Monday, November 24, 2008

The First Elegy - AHB

I'm going outside of the box on this one. My subject is a poem entitled, "The First Elegy", by Rainer Maria Rilke, on of Prague's most well know poets. The poem touches on the sacred, and I think it is an interesting piece to place alongside the Decalogue and Wings of Desire. Check it out here.

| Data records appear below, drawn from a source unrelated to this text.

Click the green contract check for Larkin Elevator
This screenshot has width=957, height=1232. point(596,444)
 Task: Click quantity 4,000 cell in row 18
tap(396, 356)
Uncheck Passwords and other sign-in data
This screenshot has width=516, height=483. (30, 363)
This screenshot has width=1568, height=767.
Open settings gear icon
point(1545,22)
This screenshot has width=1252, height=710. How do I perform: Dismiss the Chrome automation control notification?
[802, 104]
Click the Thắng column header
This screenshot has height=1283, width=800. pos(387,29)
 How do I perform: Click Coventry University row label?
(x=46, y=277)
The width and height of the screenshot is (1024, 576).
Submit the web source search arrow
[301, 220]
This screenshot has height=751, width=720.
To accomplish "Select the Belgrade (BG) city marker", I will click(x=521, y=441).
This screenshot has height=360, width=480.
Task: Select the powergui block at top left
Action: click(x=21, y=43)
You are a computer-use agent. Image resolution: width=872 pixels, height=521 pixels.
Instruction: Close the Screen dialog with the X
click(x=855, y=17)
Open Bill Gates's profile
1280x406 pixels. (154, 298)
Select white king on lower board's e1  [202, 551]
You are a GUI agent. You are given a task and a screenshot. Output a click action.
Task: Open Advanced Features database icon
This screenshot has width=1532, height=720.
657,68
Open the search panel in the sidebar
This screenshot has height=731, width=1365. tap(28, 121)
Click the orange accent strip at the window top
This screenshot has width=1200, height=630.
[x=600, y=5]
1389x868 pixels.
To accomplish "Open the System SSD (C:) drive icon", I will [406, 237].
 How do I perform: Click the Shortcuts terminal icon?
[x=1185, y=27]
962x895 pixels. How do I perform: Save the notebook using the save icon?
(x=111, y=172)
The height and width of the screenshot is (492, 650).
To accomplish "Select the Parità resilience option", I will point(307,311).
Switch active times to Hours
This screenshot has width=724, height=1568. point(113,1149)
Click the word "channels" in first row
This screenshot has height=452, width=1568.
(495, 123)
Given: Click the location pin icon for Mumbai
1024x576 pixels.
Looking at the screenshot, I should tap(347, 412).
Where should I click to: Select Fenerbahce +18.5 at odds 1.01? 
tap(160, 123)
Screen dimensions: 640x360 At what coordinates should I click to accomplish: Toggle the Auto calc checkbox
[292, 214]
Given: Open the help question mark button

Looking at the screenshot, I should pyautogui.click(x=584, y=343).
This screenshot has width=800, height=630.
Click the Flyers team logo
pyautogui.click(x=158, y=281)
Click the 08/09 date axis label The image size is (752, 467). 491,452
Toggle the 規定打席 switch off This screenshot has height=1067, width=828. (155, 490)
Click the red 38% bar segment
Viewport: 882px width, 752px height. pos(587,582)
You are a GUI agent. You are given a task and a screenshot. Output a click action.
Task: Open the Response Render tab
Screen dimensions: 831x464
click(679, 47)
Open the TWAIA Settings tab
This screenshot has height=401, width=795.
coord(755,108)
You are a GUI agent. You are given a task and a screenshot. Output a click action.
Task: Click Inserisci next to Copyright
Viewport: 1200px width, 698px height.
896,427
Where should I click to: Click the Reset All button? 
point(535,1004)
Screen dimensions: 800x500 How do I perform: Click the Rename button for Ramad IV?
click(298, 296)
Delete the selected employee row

First thing to notice is the term elegy, which means, "a poem of serious reflection, typically a lament for the dead". Rilke's verse drips with the mysterious aspect of the sacred. The lines seem both familiar and unknowable. One of my favorite lines is, "Ah, who can we turn to, then? Neither angels nor men, and the animals already know by instinct we're not comfortably at home in our translated world." What is fascinating about this line, and the entire piece, is that Rilke communicates a sense of the sacred along with a profound feeling of loneliness. It is as if the presence of a higher order or being fills the human being with uncomfortable feelings that he would not have possessed otherwise; a feeling echoed in this line, "beauty's nothing but the start of terror we can hardly bear, and we adore it because of the serene scorn it could kill us with". To me this is something more than just the mysterium tremendum. That phrase speaks of fear, such as the creature feeling, but not the same kind of inward death that Rilke's poem walks through. Perhaps the elegy is not even for someone else, maybe it is being written by the one who is watching his own death occur.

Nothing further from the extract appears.